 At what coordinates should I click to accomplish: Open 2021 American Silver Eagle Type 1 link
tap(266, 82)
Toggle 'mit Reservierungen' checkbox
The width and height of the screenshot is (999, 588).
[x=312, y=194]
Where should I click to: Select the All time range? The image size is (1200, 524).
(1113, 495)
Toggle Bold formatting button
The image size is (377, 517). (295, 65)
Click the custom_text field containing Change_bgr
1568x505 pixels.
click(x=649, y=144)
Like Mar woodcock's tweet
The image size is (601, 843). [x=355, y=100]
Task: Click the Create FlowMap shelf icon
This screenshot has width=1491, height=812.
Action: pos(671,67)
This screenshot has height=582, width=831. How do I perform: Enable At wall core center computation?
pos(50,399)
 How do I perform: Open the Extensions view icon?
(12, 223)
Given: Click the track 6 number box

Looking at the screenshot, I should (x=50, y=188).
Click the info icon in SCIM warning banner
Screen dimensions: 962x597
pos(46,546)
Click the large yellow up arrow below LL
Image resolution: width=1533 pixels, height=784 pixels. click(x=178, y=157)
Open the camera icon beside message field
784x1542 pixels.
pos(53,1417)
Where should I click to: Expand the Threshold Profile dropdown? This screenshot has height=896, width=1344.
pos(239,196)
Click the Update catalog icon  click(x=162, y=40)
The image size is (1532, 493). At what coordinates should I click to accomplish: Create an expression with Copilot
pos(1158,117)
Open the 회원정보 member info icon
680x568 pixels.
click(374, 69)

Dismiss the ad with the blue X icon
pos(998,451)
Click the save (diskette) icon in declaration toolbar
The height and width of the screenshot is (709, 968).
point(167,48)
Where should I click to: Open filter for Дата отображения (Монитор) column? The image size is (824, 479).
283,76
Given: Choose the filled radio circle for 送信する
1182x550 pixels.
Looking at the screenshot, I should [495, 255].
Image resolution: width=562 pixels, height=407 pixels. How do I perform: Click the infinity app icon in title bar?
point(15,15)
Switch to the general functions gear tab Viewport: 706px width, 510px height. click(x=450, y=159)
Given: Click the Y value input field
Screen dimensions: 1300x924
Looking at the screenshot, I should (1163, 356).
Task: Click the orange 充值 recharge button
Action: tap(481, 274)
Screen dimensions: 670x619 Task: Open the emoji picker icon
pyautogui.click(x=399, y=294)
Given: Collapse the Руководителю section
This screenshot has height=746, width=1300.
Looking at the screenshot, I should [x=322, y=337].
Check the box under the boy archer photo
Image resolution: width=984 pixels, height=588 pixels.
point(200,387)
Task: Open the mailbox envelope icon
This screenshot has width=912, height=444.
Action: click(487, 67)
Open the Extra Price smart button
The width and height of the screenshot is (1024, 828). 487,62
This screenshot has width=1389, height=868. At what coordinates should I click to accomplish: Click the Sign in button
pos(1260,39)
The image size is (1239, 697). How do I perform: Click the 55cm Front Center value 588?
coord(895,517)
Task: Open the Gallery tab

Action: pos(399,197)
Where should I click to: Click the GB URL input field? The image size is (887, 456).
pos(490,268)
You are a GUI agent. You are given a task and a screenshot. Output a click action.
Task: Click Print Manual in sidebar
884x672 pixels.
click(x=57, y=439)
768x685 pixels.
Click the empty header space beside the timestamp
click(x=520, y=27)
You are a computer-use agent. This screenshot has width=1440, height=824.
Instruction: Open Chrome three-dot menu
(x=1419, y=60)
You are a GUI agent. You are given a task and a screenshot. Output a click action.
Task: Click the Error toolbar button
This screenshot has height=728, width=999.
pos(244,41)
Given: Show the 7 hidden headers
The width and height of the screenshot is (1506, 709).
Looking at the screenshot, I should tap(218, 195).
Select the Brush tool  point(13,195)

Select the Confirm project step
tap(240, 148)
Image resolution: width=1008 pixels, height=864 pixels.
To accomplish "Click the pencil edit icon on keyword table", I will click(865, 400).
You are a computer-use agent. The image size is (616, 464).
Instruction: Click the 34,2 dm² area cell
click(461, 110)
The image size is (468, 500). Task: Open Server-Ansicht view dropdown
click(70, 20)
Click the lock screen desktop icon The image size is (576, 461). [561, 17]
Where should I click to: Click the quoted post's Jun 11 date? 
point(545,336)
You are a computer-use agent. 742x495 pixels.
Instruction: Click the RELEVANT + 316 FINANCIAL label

Work item: Among the records, find every line holding the word "computer" and copy it.

Answer to this exercise:
You are a computer-use agent. This screenshot has width=1440, height=824.
You are a computer-use agent. The image size is (616, 464).
You are a computer-use agent. 742x495 pixels.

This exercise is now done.